§ Selected excerpt:
+ + + + + + +

How to get different labels and their count in neo4j by cypher query?

I finally found a solution to the multiple label problem that is less complicated:

MATCH (a) WITH DISTINCT LABELS(a) AS temp, COUNT(a) AS tempCnt
UNWIND temp AS label
RETURN label, SUM(tempCnt) AS cnt

With this cypher query we can get different labels present in neo4j and their count.

MATCH (n) RETURN DISTINCT LABELS(n), COUNT(n)

It's surprisingly complex to get a count per label since nodes can have multiple labels and labels (n) returns a collection of strings representing those labels. On a graph consisting of three nodes and two labels, as {:A}, {:B} and {:A:B}, labels (n) returns three distinct string collections. Instead of counting two nodes with :A and two nodes with :B, the result would be one for each of the three label combinations. See console. To aggregate per label, not per label collection, you'd have to group by the values within collection, which is cumbersome.

I have an ugly way to do it, maybe someone can suggest a better one: first find out max number of labels any node has.

MATCH (n)
RETURN max(length(labels(n)))

Then chain that many queries with UNION, counting nodes by the label at position i in the collection, where i starts at 0 and increments to the max-1. If the nodes have at most 3 labels,

MATCH (n)
RETURN labels (n)[0] as name, count (n) as cnt
UNION MATCH (n)
RETURN labels (n)[1] as name, count (n) as cnt
UNION MATCH (n)
RETURN labels (n)[2] as name, count (n) as cnt

This aggregates the label counts correctly, but it returns a null count for every case where the index is out of the collection bounds. For the first return (the [0] index) this signifies nodes that don't have a label. For the other lines, the null count similarly signifies nodes with less labels than queried for, but this information is irrelevant, so can be ignored

MATCH (n)
RETURN labels (n)[0] as name, count (n) as cnt
UNION MATCH (n)
WITH labels (n)[1] as name, count (n) as cnt
WHERE name IS NOT NULL
RETURN name, cnt
UNION MATCH (n)
WITH labels (n)[2] as name, count (n) as cnt
WHERE name IS NOT NULL
RETURN name, cnt

I'm sure this could be done more gracefully, but that's as far as I got.

+ + + + + + +

§ Data section:
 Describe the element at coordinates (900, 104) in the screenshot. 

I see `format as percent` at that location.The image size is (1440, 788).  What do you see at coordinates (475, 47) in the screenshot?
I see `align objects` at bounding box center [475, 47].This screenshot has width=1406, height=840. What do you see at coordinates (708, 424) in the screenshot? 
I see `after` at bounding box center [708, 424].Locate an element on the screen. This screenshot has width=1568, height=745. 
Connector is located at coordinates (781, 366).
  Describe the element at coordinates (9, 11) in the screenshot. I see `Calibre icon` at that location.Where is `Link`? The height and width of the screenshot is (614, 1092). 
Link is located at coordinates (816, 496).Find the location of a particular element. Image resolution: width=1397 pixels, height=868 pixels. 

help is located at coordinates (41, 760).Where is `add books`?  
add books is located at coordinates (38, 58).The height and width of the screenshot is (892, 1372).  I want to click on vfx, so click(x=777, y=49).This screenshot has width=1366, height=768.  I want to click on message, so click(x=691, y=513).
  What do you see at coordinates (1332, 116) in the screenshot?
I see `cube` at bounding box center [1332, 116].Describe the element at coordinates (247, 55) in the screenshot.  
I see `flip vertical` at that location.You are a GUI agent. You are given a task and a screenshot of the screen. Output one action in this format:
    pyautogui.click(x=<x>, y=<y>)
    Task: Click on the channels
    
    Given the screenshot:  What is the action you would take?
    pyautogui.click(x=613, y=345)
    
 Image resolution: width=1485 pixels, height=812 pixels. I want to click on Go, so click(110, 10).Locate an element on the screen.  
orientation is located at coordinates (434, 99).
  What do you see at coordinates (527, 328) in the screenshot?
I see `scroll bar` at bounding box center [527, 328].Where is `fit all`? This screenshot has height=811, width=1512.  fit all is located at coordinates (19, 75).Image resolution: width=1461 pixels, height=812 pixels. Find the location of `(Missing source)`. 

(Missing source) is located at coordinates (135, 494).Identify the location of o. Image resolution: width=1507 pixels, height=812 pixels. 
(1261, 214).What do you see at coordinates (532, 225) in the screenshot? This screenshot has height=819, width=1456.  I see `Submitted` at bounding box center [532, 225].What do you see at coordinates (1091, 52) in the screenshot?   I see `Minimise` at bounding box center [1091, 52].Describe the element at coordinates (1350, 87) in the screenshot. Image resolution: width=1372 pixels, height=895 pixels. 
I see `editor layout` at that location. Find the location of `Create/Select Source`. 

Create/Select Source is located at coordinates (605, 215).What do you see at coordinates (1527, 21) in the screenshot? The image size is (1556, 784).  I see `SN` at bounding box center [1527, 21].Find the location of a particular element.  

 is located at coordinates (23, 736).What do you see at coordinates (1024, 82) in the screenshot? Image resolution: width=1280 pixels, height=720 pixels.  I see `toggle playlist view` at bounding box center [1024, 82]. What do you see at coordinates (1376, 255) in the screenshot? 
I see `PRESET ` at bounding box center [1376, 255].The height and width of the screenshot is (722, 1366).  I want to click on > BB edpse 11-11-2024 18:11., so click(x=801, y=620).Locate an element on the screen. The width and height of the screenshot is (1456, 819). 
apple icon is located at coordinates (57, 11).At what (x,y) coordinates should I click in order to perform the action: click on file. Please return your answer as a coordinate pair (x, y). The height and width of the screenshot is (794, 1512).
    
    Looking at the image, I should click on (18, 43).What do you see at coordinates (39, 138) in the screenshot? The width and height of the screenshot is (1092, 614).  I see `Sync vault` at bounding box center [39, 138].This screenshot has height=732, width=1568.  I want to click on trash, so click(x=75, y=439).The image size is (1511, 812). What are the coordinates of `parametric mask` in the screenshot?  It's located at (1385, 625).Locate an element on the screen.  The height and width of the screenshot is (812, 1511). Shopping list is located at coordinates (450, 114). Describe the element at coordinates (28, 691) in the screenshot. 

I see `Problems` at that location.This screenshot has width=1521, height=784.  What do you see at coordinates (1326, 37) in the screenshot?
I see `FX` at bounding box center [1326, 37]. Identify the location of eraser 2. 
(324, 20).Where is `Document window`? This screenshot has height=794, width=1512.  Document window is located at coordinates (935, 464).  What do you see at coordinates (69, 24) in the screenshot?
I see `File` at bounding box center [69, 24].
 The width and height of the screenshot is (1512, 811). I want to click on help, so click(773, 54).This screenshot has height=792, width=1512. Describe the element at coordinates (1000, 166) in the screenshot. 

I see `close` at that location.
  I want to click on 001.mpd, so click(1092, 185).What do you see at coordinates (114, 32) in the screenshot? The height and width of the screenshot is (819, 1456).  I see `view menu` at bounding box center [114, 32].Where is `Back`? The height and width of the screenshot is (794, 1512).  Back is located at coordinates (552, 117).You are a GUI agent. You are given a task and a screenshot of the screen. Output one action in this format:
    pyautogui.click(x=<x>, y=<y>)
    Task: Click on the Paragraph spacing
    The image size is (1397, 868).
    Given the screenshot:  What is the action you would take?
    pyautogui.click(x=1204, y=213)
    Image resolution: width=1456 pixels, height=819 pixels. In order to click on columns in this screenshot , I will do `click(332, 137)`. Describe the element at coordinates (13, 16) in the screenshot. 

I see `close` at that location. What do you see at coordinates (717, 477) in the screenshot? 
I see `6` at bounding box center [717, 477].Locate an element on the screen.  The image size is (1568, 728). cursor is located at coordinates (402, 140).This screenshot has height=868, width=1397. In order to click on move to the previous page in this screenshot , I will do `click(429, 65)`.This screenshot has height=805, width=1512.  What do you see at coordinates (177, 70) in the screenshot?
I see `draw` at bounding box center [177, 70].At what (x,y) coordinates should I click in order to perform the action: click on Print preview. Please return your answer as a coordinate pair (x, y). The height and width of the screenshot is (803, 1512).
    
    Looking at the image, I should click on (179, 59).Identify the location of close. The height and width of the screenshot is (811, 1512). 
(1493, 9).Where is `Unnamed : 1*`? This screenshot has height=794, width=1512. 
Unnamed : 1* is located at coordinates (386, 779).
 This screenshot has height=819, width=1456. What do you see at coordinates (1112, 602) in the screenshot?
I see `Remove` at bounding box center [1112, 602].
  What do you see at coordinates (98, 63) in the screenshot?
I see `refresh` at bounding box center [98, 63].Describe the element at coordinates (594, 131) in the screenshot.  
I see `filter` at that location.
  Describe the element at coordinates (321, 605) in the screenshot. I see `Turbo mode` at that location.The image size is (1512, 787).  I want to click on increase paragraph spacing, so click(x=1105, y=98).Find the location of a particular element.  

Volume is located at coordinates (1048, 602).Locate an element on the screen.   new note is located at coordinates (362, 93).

+ + + + + + +

In the text on counting node labels in Neo4j, what does a null count for the [0] index indicate in the UNION-based query?

§ Your solution:
It indicates nodes that don't have a label.